Five years . . .

I can remember exactly where I was five years ago as the major event of our generation unfolded. I was in the cooler putting groceries away, it was truck day and I was cleaning up the piles of boxes so one could actually reach the shelves of edibles without climbing over them. Our milk delivery man, who also happens to be a friend of mine, came in and asks if we have a TV in the office and if anyone had heard anything about New York that morning. Of course no one had had any contact with the ‘outside’ world since they got to work, some as early as 4:30am. It was quite shocking when we tuned into CNN or FOX or whoever it was and saw universal coverage of something going on, at this point no one knew what was happening.

We had to go back to work, all our students still had to eat. We moved almost in a daze as snippets of info flowed around the kitchen, some from the radio, some from the TV, some from the Work-study students coming in. None of it adding up or making sense. Only the next day was there any sort of idea what had happened. I can only imagine that this will be the event in our generation like the Kennedy assassination for our parents, you know exactly what you were doing, where you were, and who you were with.

As I look back at that date, it is a definite marker that I can hang other events on. In the last five years I went from a general foodservice worker, to a pressman in my dad’s shop, to a college student with a couple of interesting summer jobs in between. I went from a 17 yr old kid on the farm in NE to a 22 yr old student in CA. From a dream of doing studio work at/near home to dreaming of producing courses overseas to further the impact of solid seminary teaching. From an unemotional clod to a more sensitive friend. Hopefully closer to the image of Christ that I have been striving to attain.

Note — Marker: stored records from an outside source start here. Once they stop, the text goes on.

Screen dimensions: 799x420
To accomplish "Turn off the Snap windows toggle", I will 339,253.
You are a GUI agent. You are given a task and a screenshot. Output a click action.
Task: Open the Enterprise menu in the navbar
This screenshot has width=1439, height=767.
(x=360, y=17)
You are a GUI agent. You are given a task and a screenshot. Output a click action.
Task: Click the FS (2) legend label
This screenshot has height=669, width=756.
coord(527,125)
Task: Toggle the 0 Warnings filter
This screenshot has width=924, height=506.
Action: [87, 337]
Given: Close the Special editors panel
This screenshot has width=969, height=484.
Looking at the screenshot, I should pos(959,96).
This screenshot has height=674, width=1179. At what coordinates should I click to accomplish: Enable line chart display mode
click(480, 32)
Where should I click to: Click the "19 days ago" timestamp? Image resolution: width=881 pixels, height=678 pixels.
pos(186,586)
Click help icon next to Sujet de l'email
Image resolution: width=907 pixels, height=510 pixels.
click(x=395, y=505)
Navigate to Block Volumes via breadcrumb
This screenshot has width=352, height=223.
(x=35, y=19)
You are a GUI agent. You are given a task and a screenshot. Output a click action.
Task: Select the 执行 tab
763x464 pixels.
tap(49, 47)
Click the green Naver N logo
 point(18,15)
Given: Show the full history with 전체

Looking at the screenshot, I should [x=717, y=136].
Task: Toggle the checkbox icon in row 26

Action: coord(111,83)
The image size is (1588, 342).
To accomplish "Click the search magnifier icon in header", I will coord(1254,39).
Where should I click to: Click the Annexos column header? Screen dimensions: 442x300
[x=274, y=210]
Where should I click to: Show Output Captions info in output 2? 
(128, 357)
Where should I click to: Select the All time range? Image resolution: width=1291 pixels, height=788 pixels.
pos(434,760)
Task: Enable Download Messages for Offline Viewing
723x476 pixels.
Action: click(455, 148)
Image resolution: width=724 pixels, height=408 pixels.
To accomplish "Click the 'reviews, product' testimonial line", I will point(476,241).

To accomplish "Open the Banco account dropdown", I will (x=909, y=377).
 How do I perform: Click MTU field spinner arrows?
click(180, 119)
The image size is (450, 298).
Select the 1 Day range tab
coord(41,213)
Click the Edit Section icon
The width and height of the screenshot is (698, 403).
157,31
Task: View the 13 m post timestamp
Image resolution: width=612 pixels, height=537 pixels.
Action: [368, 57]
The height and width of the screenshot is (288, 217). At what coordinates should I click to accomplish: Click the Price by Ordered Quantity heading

Thank you to all who have impacted me over the last few years. My parents, my brothers and sisters, my church people; Pastor Doug and Glee, John M, Tom V, Marty S, Doug and Bev L, Scott and Cindi P. and of course my school people who have only seen the last half of the change, thanks for being encouraging, helpful, comforting, and even bluntly honest . . . I really appreciate it.

As I look five years ahead of where I am now I see nothing specific, but in reflection of where I have come in the last five I am confident that I shall not be led astray by the God who refuses to do anything but the best for me. As long as I rest in Him and do not lose focus I will be tested, tried and proven.

Praise God for the strength to carry on,

3 thoughts on “Five years . . .

  1. thanks for that, Amos. It is so good to take a momement and reflect back on all the changes that have transpired. It doesn’t seem like five years ago, that’s for sure. Wow.
    I appreciate the peek into your life and past.
    I miss you, friend.
    thais

  2. Ross had been downstairs in his “Rossdom”and he came upstairs and said something about checking the news. This is when I discovered Fox News Channel, and it became my favorite out of the choices on TV. I remember Shepherd Smith standing on the roof of their building, and his reaction to what was going on. …watching the buildings burn…..watching them fall…watching the people run….

    It was my birthday!! I spent most of the day glued to the TV. There was this fear that something else was going to happen, and I didn’t want to miss it. Ross took me to Quiznos for lunch. There was a couple there from our church, they were a little fazed but not much. However, they had been at work and hadn’t watched it all happen.

    One of the verses that kept coming to mind was “for such a time as this”. I kept thinking that it was no accident that those of us who love Jesus were living during this time, and this was an opportunity. Out here in the middle of the country, I wasn’t quite sure what that opportunity was, but I wanted to be ready.

    Psalm 33 was something that really hit me at that time, too. Especially verses 10 & 11..The Lord brings the counsel of the nations to nothing; He makes the plans of the peoples of no effect. The counsel of the Lords stands forever, The plans of His heart to all generations.

    Another memory is President Bush’s speech to the Senate/House a week or so later. It was a marvelous speech!I cried through most of it. There were lots of camera shots of Hilary Clinton’s face–her expression was interesting.

    I thought of my mother talking of World War II, and how no one could know what it was like unless they were there. The fear, and the working together towards a common goal. For a very short time, I do think we experienced something similar.

    “Our soul waits for the Lord; He is our help and our shield. For our heart shall rejoice in Him, because we have trusted in His holy name. Let Your mercy, O Lord, be upon us, just as we hope in You.” Psalm 33:20-22

    Gwen

  3. Ishocked my mother be coming up the stairs and asking ‘did you know about the world trade towers?” she imediatly turned on the tv and sat down HARD. It ’twas a sad day indeed.